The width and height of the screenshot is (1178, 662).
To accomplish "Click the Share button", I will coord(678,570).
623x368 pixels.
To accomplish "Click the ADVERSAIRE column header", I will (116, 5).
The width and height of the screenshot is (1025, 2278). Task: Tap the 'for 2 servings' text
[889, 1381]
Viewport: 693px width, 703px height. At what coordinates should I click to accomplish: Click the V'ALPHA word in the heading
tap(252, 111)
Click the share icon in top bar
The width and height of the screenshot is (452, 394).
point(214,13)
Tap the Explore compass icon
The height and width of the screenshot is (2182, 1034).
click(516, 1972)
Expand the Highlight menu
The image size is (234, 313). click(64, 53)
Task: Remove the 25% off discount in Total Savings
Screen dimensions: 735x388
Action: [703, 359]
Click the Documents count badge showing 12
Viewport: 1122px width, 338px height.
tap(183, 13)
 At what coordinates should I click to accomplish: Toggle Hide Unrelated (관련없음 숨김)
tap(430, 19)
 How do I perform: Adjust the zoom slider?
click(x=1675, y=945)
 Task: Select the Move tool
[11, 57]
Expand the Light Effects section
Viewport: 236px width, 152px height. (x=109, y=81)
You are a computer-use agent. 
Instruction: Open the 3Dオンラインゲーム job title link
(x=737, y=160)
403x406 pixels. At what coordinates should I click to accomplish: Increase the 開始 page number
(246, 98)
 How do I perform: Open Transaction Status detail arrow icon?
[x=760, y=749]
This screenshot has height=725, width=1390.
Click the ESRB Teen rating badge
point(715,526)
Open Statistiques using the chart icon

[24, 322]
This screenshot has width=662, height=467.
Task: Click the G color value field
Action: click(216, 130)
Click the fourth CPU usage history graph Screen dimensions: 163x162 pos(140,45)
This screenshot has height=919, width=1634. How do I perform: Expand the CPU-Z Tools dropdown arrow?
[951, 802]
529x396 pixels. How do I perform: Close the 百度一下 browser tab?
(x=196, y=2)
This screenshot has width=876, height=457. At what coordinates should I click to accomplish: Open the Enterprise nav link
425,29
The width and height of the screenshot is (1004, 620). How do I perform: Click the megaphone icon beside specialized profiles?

========

- SHORT TASK
Count the lines in the rows above that contain the string "should", treating uppercase and lowercase as distinct, and give only the number.

- COMPLETE RESPONSE
4